SYRACUSE,NY (WSYR-TV) — The Buffalo airport reached 100.0″ of snowfall for the season Monday night.
The historic and deadly blizzard that dumped more than 4 feet of snow on the Buffalo area sent their seasonal snow total to the triple digits, far surpassing the other major New York State cities.
I think it’s safe to say Buffalo will probably come out on top as the Golden Snowball winner for the second year in a row.
Last year Buffalo’s seasonal snow total for 2021-2022 was 97.4″.
The 2018-2019 winter season was the last time Buffalo had a total snowfall over 100″ at 118.8″ for the season.
Buffalo’s all time highest snow total was 199.4″ in 1976-1977.
What about Syracuse?
We’ve really fallen behind lately (but at least we’re ahead of Rochester!). Our seasonal snowfall has been slowly adding up the last month or so. As of midnight on December 27th we’ve only received 20″ for the season.
Last year our total snowfall was 76.0″, and the last time we had over 100″ was in the 2018-2019 season (same as Buffalo) with 115.0″.
Where’s our snow?
To get some decent widespread snow totals, you really need either a synoptic system like a Nor’easter or a storm coming across the Great Lakes, and/or lake effect snow. Most of the time you can get both with a synoptic storm ending as prolonged lake effect. That’s where the snow really begins to pile up.
Our recent La Niña winters have not been kind to our snow totals. We simply just haven’t had the best setup for large synoptic snow storms to impact CNY or cold enough air blowing over the lakes at just the right angle to produce the heavy lake effect snow.

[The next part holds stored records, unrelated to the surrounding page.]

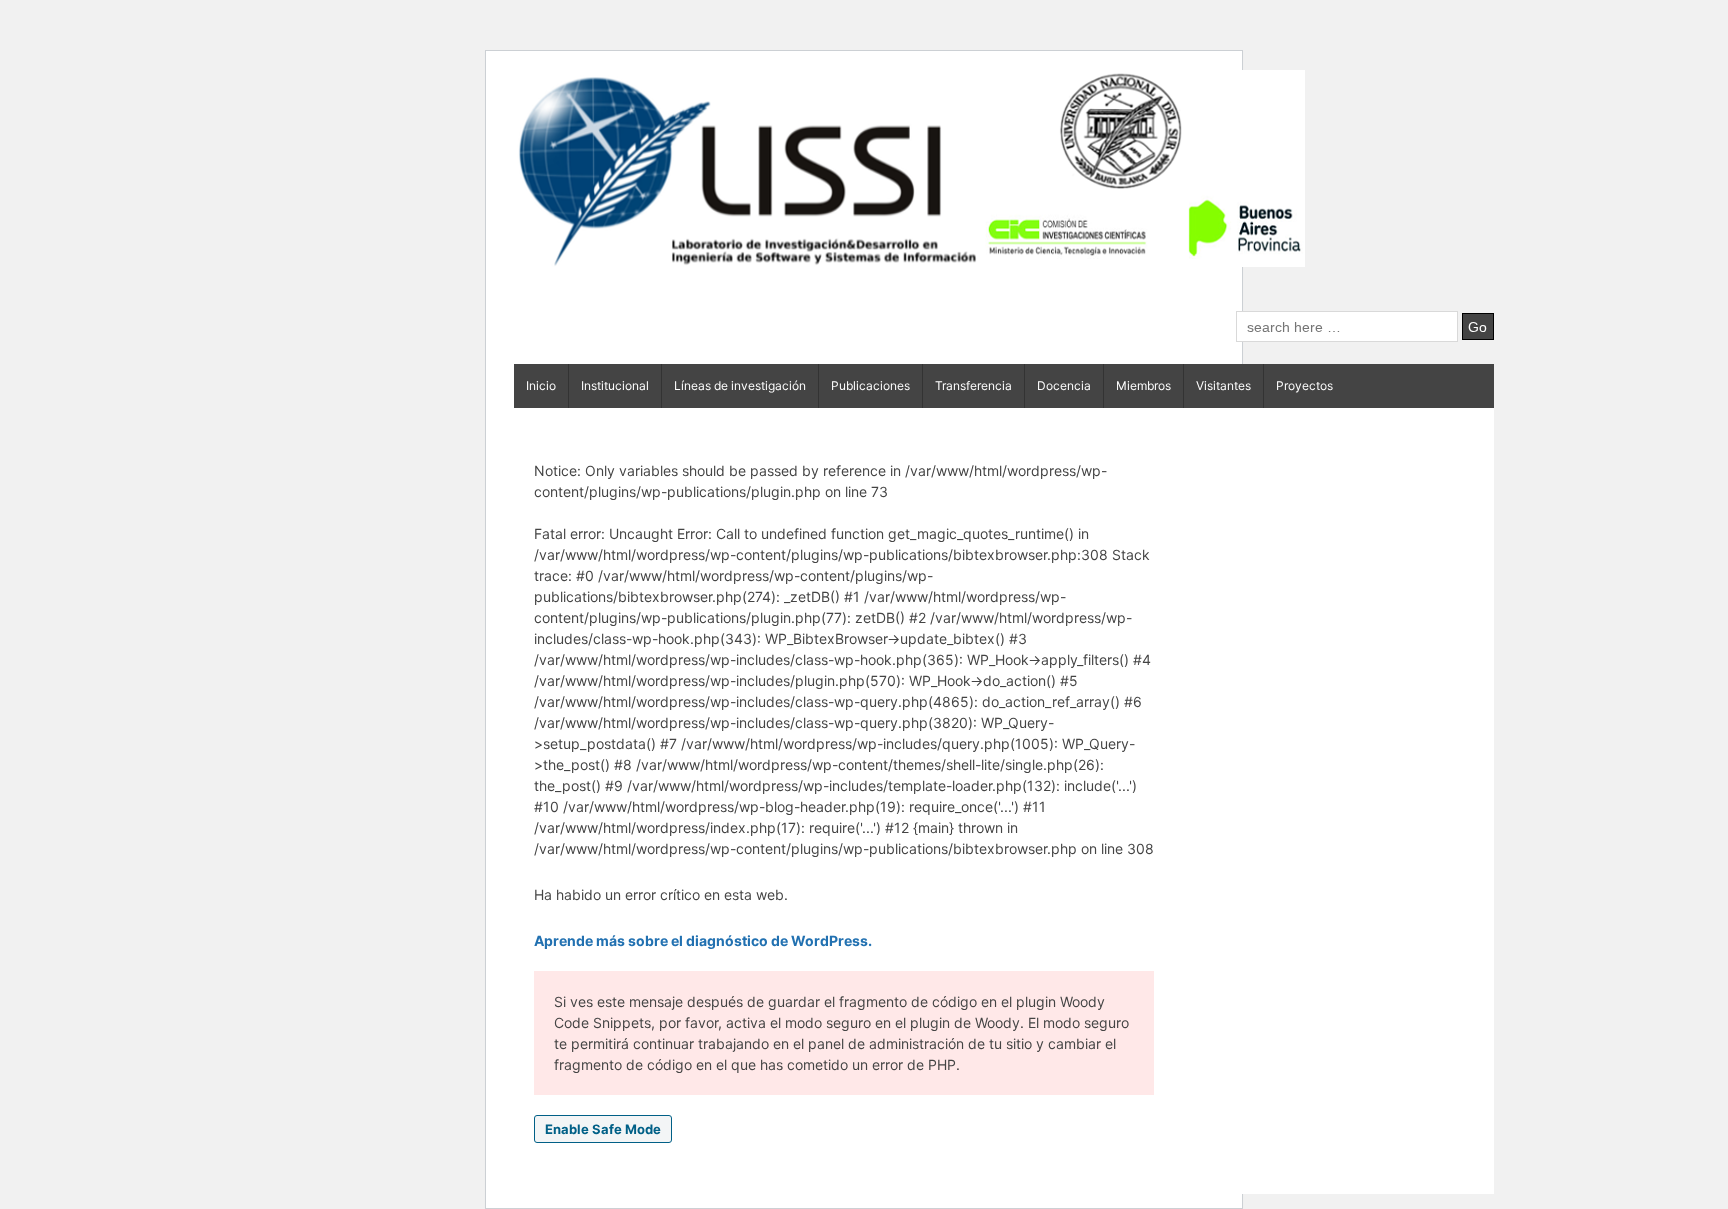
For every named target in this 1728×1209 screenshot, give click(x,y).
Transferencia (973, 385)
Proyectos (1304, 385)
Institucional (615, 385)
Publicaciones (870, 385)
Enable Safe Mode (603, 1129)
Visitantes (1223, 385)
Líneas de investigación (740, 385)
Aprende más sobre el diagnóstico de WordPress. (703, 940)
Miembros (1143, 385)
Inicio (541, 385)
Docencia (1064, 385)
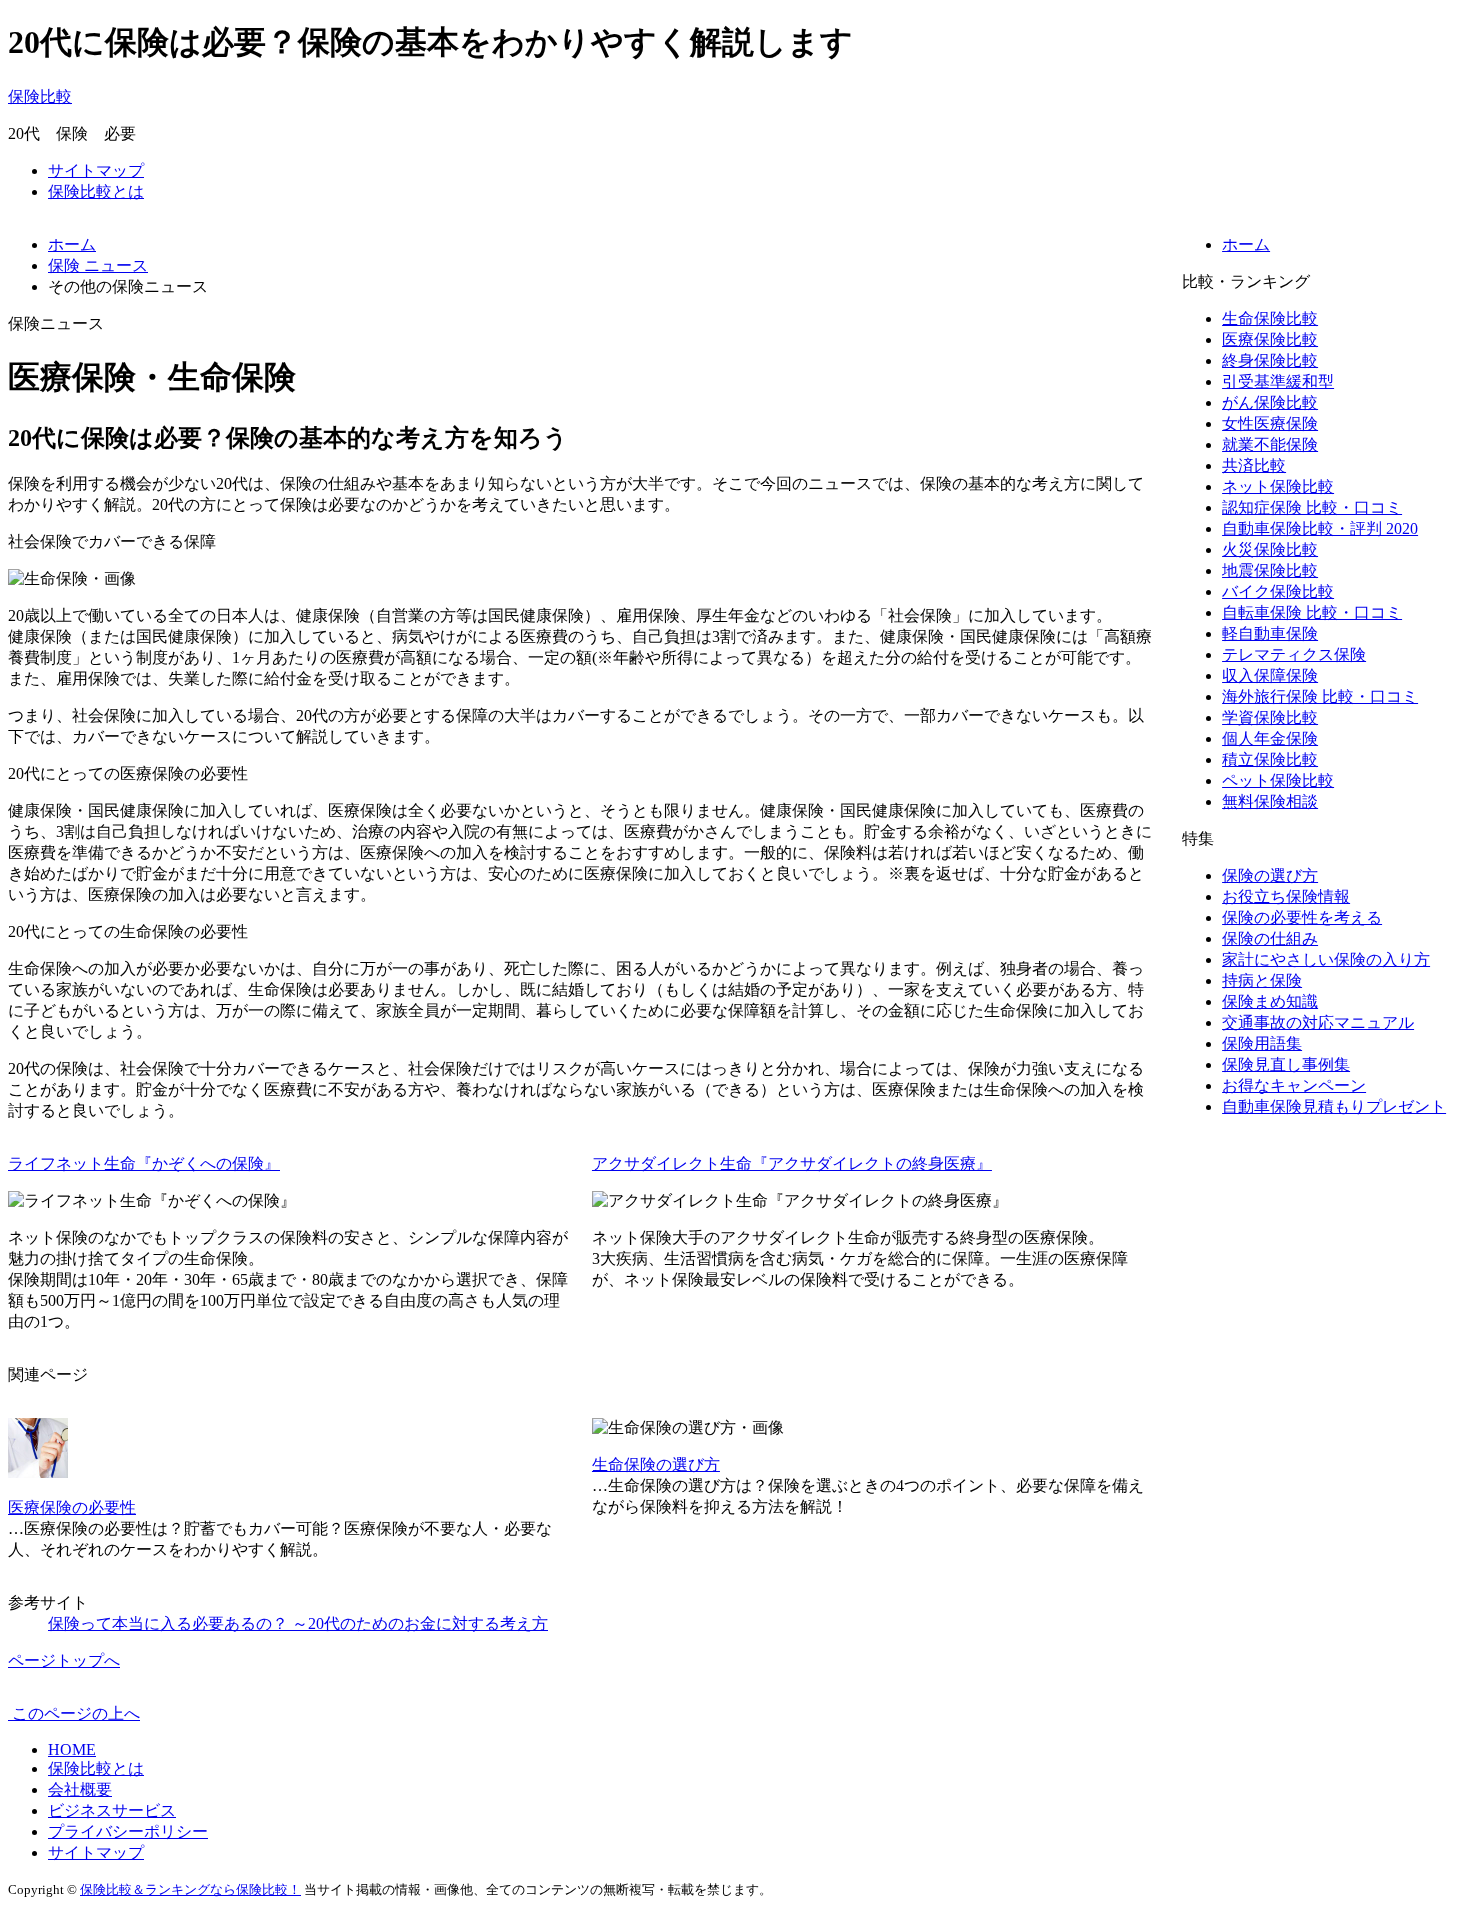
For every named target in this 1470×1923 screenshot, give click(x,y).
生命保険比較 (1270, 318)
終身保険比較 (1270, 360)
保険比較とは (96, 191)
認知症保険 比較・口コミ (1312, 507)
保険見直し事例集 (1286, 1064)
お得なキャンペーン (1294, 1085)
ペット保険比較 (1278, 780)
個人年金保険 (1270, 738)
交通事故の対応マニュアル (1318, 1022)
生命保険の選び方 (656, 1464)
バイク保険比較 (1278, 591)
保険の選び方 (1270, 875)
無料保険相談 (1270, 801)
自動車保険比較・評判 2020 (1320, 528)
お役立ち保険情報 (1286, 896)
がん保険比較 (1270, 402)
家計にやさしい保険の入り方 (1326, 959)
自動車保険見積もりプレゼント (1334, 1106)
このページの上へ (74, 1713)
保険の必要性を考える (1302, 917)
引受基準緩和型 (1278, 381)
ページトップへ (64, 1660)
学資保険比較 (1270, 717)
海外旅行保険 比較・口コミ (1320, 696)
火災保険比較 (1270, 549)
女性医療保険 (1270, 423)
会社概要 (80, 1789)
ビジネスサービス (112, 1810)
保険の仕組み (1270, 938)
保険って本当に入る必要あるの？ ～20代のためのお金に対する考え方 (298, 1623)
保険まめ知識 (1270, 1001)
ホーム (1246, 244)
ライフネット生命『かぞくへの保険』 (144, 1163)
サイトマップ (96, 170)
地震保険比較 (1270, 570)
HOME (72, 1749)
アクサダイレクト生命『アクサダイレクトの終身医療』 (792, 1163)
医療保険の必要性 (72, 1507)
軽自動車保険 (1270, 633)
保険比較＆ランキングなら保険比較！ (190, 1889)
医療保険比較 (1270, 339)
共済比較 (1254, 465)
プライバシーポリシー (128, 1831)
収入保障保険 (1270, 675)
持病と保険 (1262, 980)
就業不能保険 (1270, 444)
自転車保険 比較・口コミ (1312, 612)
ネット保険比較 (1278, 486)
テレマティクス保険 (1294, 654)
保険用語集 (1262, 1043)
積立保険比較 (1270, 759)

We all know how localized lake effect can be. Some locations can see several inches to feet of snow, where 10 miles down the road there’s still green grass. For the immediate Syracuse area and the Syracuse airport (where official snow measurements are recorded) we need cold enough air blowing mainly from the northwest across Lake Ontario or really a really strong southwesterly wind from Lake Erie.
Location, Location, Location
The most recent major lake effect snow events that has been big snow makers for Buffalo and Watertown have missed Syracuse because the wind direction has been predominantly coming from the west-southwest. While Syracuse can sometimes pick up some snow from Lake Erie with that wind direction, it just hasn’t been productive enough to make that happen.
But, the west-southwest wind direction is great for lake effect snow because cold arctic air has a lot of warm open water to produce a lot of snow.
As the winter goes on and the air gets colder, in theory the Great Lakes should accumulate more ice. This helps cut down on the lake effect snow. If we keep getting these temperatures swings like this past week that may keep the lakes open for business later in the season.
We’ll see if this is the year Buffalo gives the all time snowiest season a run for its money.